B型肝炎は世界で最も一般的な感染症の1つであり、3億5,000万人が世界中の慢性B型肝炎ウイルスキャリアと推定されています。B型肝炎ウイルス(HBV)は、完全なヌクレオチド配列における8%以上のグループ間発散に基づいて、8つの遺伝子型(A-H)に分類されています。B型肝炎ウイルスのさまざまな遺伝子型は、疾患の臨床結果に影響を与える可能性があります。制限フラグメント長多型(RFLP)を使用したHBVジェノタイピング法は、遺伝子型を確実に識別できます。S遺伝子配列によるHBVジェノタイピングは、完全なゲノム配列を使用した遺伝子分析と一致しています。この研究の目的は、Elazigの領域で制限フラグメント長多型(RFLP)法を使用してHBVの遺伝子型を決定することでした。合計127人のHBV-DNA陽性患者(男性74人、女性53人)が研究に含まれていました。HBV S遺伝子の特定の部分を増幅するために、半ネストポリメラーゼ連鎖反応(PCR)を実行しました。最初のステップでは、685ベースペア(BP)領域はSense Primer HBMF1およびAnti-Sense Primer HBMR2によって増幅され、2番目のステップ485 bp領域では、内センスプライマーHBMF2および抗センスプライマーHBMR2を使用して増幅されました。次に、PCR産物は、制限酵素、ALWL、Earl、HPHL、NCIL、およびNLALVによって消化されました。RFLPアッセイは、遺伝子型Dがサンプルで唯一の検出されたタイプであることを示しました。結論として、遺伝子型Dは、私たちの地域のB型肝炎患者の間で主要なタイプです。RFLPは、HBV株をジェノタイピングするための簡単で便利な方法であると考えられています。

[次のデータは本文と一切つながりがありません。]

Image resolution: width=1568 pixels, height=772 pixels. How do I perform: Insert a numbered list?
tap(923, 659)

B型肝炎は世界で最も一般的な感染症の1つであり、3億5,000万人が世界中の慢性B型肝炎ウイルスキャリアと推定されています。B型肝炎ウイルス(HBV)は、完全なヌクレオチド配列における8%以上のグループ間発散に基づいて、8つの遺伝子型(A-H)に分類されています。B型肝炎ウイルスのさまざまな遺伝子型は、疾患の臨床結果に影響を与える可能性があります。制限フラグメント長多型(RFLP)を使用したHBVジェノタイピング法は、遺伝子型を確実に識別できます。S遺伝子配列によるHBVジェノタイピングは、完全なゲノム配列を使用した遺伝子分析と一致しています。この研究の目的は、Elazigの領域で制限フラグメント長多型(RFLP)法を使用してHBVの遺伝子型を決定することでした。合計127人のHBV-DNA陽性患者(男性74人、女性53人)が研究に含まれていました。HBV S遺伝子の特定の部分を増幅するために、半ネストポリメラーゼ連鎖反応(PCR)を実行しました。最初のステップでは、685ベースペア(BP)領域はSense Primer HBMF1およびAnti-Sense Primer HBMR2によって増幅され、2番目のステップ485 bp領域では、内センスプライマーHBMF2および抗センスプライマーHBMR2を使用して増幅されました。次に、PCR産物は、制限酵素、ALWL、Earl、HPHL、NCIL、およびNLALVによって消化されました。RFLPアッセイは、遺伝子型Dがサンプルで唯一の検出されたタイプであることを示しました。結論として、遺伝子型Dは、私たちの地域のB型肝炎患者の間で主要なタイプです。RFLPは、HBV株をジェノタイピングするための簡単で便利な方法であると考えられています。

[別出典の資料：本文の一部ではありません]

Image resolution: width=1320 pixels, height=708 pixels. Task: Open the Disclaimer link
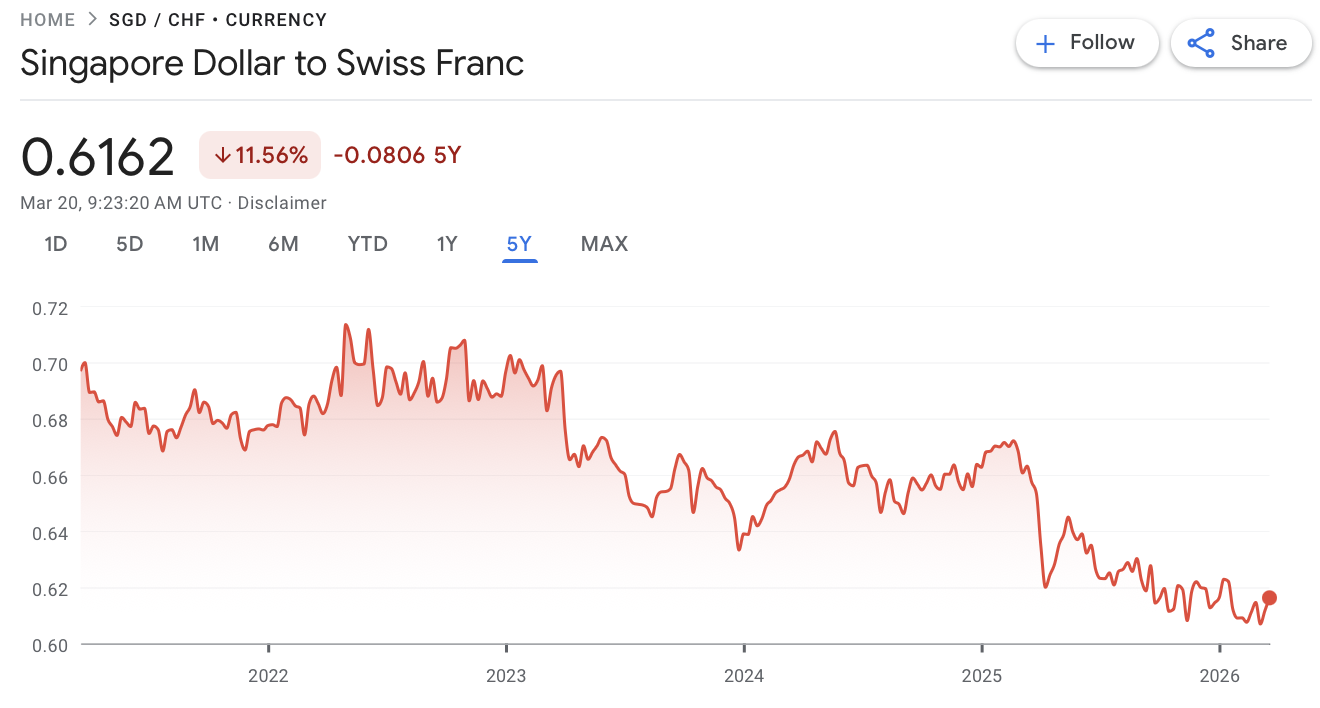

Hepatitis B is one of the most common infectious diseases in the world, and 350 million people have been estimated to be chronic hepatitis B virus carriers world-wide. Hepatitis B virus (HBV) has been classified into 8 genotypes (A-H) based on an intergroup divergence of 8% or more in the complete nucleotide sequence. Different genotypes of the hepatitis B virus may influence the clinical outcome of the disease. HBV genotyping method using restriction fragment length polymorphism (RFLP) can reliably identify genotypes. HBV genotyping with S gene sequence is consistent with genetic analysis using the full genomic sequences. The aim of this study was to determine the genotypes of HBV by using restriction fragment length polymorphism (RFLP) method in the region of Elazig. A total of 127 HBV-DNA positive patients (74 male, 53 female) were included in the study. Semi-nested polymerase chain reaction (PCR) was performed to amplify the specific parts of HBV S gene. In the first step, 685 base paired (bp) region was amplified by sense primer HBMF1 and anti-sense primer HBMR2, while in the second step 485 bp region was amplified by using inner-sense primer HBMF2 and anti-sense primer HBMR2. PCR products were then digested by the restriction enzymes, Alwl, Earl, Hphl, Ncil and NlalV. The RFLP assay indicated that genotype D was the only detected type in our samples. In conclusion, genotype D is the predominant type among hepatitis B patients in our region. RFLP is considered to be an easy and useful method for genotyping HBV strains.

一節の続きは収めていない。